- _Exercício proposto_:
Reproduza na íntegra, sem qualquer alteração, o trecho abaixo sobre Berlusconi e as eleições italianas.

- _Trecho_:
É preciso derrotar Berlusconi

UMBERTO ECO

Estamos diante de um prazo dramático. Desde 2001, a Itália decaiu em todas os sentidos: o respeito pelas leis e a Constituição, a situação econômica, o prestígio internacional. Se tivermos de passar por mais cinco anos de governo do Pólo das Liberdades (a coalizão de direita encabeçada por Silvio Berlusconi), sendo representados diante do mundo por gente como Roberto Calderoli (ministro obrigado a renunciar por ter usado uma camiseta estampada com caricaturas do profeta Muhammad, o que desencadeou tumultos sangrentos na Líbia) e pelos mais recentes recrutas da Força Itália, os impenitentes do fascismo em versão Saló, o declínio de nosso país será inexorável e, possivelmente, definitivo.
É por essa razão que o encontro marcado de 9 de abril é diferente de todas as eleições que já tivemos até agora: antes, tratava-se de escolher quem iria governar, sem precisar temer a chegada de um governo que colocasse as instituições democráticas em risco. Desta vez, trata-se simplesmente de salvar essas instituições. Os partidos de oposição procuram atrair os votos dos indecisos que votaram no Pólo e sentem-se traídos. Eles cumprem seu dever, mas creio que seja preciso aplicar um raciocínio diferente.

- _Dados fornecidos_:
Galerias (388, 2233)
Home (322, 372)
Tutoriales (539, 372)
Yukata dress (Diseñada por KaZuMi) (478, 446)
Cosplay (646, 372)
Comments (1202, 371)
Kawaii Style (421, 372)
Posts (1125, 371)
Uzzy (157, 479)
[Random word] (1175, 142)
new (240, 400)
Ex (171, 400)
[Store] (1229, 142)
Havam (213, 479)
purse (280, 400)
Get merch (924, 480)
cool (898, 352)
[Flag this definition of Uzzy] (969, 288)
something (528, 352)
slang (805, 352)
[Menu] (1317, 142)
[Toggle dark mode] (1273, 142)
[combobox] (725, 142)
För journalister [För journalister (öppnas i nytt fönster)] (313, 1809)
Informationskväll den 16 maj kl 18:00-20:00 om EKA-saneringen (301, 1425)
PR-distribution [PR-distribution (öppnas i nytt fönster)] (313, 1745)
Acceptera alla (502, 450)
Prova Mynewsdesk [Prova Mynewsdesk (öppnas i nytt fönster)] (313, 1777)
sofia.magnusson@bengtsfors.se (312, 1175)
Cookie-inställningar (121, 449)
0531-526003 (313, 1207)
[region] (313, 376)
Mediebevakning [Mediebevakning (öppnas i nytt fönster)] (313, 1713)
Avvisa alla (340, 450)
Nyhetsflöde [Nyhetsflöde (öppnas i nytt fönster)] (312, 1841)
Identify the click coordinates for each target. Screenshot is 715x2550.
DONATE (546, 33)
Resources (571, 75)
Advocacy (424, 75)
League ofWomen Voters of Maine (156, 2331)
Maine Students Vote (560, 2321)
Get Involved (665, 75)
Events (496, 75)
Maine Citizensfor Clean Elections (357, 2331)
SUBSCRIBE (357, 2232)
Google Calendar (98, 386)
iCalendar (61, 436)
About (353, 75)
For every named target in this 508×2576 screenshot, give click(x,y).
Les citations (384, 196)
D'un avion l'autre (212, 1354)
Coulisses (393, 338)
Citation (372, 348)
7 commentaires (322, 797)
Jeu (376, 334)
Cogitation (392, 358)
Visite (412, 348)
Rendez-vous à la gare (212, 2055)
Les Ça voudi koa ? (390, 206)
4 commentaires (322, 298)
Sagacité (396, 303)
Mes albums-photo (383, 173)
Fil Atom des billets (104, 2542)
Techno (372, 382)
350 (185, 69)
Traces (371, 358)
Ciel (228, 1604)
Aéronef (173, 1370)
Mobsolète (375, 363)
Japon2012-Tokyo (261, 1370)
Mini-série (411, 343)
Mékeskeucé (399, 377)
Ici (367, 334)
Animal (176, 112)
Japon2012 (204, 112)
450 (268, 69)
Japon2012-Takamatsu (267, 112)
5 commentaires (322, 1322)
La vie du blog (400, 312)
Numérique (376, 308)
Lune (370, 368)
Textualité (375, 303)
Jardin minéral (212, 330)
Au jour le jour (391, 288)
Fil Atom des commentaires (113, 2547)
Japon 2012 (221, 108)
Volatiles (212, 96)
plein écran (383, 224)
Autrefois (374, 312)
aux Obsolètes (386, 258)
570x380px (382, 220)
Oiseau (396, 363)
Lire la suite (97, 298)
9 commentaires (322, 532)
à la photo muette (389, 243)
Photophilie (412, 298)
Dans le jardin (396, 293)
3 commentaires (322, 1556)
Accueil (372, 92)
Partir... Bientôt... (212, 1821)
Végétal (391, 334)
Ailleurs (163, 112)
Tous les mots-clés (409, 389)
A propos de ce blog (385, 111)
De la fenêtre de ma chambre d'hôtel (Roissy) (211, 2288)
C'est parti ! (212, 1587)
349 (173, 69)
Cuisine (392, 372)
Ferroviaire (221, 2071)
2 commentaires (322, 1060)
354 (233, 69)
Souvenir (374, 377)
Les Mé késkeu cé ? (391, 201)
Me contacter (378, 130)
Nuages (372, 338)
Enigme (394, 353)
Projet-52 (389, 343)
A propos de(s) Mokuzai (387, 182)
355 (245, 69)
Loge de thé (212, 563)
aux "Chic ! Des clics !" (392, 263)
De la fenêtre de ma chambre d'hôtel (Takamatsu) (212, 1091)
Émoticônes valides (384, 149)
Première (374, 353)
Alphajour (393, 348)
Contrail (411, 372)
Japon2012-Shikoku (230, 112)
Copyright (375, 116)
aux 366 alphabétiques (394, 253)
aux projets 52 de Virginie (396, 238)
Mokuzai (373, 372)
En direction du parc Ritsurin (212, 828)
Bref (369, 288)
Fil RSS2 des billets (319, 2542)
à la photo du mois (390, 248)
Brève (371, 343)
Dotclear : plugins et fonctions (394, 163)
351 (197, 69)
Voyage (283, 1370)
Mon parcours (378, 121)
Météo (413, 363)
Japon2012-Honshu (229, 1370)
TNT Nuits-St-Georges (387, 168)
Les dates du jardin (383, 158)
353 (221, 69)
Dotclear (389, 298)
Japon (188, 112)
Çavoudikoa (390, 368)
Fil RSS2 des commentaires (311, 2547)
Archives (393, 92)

- _Resultado_:
É preciso derrotar Berlusconi

UMBERTO ECO

Estamos diante de um prazo dramático. Desde 2001, a Itália decaiu em todas os sentidos: o respeito pelas leis e a Constituição, a situação econômica, o prestígio internacional. Se tivermos de passar por mais cinco anos de governo do Pólo das Liberdades (a coalizão de direita encabeçada por Silvio Berlusconi), sendo representados diante do mundo por gente como Roberto Calderoli (ministro obrigado a renunciar por ter usado uma camiseta estampada com caricaturas do profeta Muhammad, o que desencadeou tumultos sangrentos na Líbia) e pelos mais recentes recrutas da Força Itália, os impenitentes do fascismo em versão Saló, o declínio de nosso país será inexorável e, possivelmente, definitivo.
É por essa razão que o encontro marcado de 9 de abril é diferente de todas as eleições que já tivemos até agora: antes, tratava-se de escolher quem iria governar, sem precisar temer a chegada de um governo que colocasse as instituições democráticas em risco. Desta vez, trata-se simplesmente de salvar essas instituições. Os partidos de oposição procuram atrair os votos dos indecisos que votaram no Pólo e sentem-se traídos. Eles cumprem seu dever, mas creio que seja preciso aplicar um raciocínio diferente.